Collected data
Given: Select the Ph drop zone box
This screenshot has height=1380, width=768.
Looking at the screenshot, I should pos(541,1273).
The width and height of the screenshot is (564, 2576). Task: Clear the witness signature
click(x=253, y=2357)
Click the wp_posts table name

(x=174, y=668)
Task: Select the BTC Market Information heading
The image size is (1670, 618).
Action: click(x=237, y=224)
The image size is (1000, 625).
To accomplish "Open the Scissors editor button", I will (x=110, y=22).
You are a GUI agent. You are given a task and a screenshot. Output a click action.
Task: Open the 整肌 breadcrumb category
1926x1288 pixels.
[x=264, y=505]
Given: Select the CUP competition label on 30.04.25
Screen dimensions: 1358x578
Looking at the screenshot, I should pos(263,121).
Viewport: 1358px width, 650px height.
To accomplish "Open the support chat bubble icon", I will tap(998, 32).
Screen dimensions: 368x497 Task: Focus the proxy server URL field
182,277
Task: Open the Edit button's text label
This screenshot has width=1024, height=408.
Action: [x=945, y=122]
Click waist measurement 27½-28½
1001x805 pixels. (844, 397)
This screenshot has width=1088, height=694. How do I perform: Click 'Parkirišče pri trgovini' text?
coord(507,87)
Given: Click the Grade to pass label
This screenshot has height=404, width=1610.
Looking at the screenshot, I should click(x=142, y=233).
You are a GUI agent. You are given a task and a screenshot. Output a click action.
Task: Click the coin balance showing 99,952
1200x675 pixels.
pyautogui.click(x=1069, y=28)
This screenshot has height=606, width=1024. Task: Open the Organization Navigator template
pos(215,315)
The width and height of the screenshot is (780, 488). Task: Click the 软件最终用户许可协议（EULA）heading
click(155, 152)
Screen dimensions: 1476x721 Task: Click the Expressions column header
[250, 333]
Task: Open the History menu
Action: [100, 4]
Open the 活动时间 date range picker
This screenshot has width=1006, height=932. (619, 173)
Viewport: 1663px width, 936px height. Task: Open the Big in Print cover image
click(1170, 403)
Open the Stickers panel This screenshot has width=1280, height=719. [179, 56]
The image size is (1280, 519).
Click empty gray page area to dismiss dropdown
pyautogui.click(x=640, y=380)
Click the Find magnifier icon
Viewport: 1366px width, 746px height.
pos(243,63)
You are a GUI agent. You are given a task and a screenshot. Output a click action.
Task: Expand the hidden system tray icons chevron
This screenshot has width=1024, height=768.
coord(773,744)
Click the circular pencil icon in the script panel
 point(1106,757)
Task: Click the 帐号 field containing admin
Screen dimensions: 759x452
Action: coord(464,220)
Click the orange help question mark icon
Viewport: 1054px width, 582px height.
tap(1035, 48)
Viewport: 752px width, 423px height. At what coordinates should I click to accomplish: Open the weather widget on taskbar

Action item →
Word for word, retype all of the entries above.

Result below →
Given: Select the Ph drop zone box
This screenshot has height=1380, width=768.
Looking at the screenshot, I should pos(541,1273).
The width and height of the screenshot is (564, 2576). Task: Clear the witness signature
click(x=253, y=2357)
Click the wp_posts table name

(x=174, y=668)
Task: Select the BTC Market Information heading
The image size is (1670, 618).
Action: click(x=237, y=224)
The image size is (1000, 625).
To accomplish "Open the Scissors editor button", I will (x=110, y=22).
You are a GUI agent. You are given a task and a screenshot. Output a click action.
Task: Open the 整肌 breadcrumb category
1926x1288 pixels.
[x=264, y=505]
Given: Select the CUP competition label on 30.04.25
Screen dimensions: 1358x578
Looking at the screenshot, I should pos(263,121).
Viewport: 1358px width, 650px height.
To accomplish "Open the support chat bubble icon", I will tap(998, 32).
Screen dimensions: 368x497 Task: Focus the proxy server URL field
182,277
Task: Open the Edit button's text label
This screenshot has width=1024, height=408.
Action: [x=945, y=122]
Click waist measurement 27½-28½
1001x805 pixels. (844, 397)
This screenshot has width=1088, height=694. How do I perform: Click 'Parkirišče pri trgovini' text?
coord(507,87)
Given: Click the Grade to pass label
This screenshot has height=404, width=1610.
Looking at the screenshot, I should click(x=142, y=233).
You are a GUI agent. You are given a task and a screenshot. Output a click action.
Task: Click the coin balance showing 99,952
1200x675 pixels.
pyautogui.click(x=1069, y=28)
This screenshot has height=606, width=1024. Task: Open the Organization Navigator template
pos(215,315)
The width and height of the screenshot is (780, 488). Task: Click the 软件最终用户许可协议（EULA）heading
click(155, 152)
Screen dimensions: 1476x721 Task: Click the Expressions column header
[250, 333]
Task: Open the History menu
Action: [100, 4]
Open the 活动时间 date range picker
This screenshot has width=1006, height=932. (619, 173)
Viewport: 1663px width, 936px height. Task: Open the Big in Print cover image
click(1170, 403)
Open the Stickers panel This screenshot has width=1280, height=719. [179, 56]
The image size is (1280, 519).
Click empty gray page area to dismiss dropdown
pyautogui.click(x=640, y=380)
Click the Find magnifier icon
Viewport: 1366px width, 746px height.
pos(243,63)
You are a GUI agent. You are given a task and a screenshot. Output a click action.
Task: Expand the hidden system tray icons chevron
This screenshot has width=1024, height=768.
coord(773,744)
Click the circular pencil icon in the script panel
 point(1106,757)
Task: Click the 帐号 field containing admin
Screen dimensions: 759x452
Action: coord(464,220)
Click the orange help question mark icon
Viewport: 1054px width, 582px height.
tap(1035, 48)
Viewport: 752px width, 423px height. At what coordinates should I click to accomplish: Open the weather widget on taskbar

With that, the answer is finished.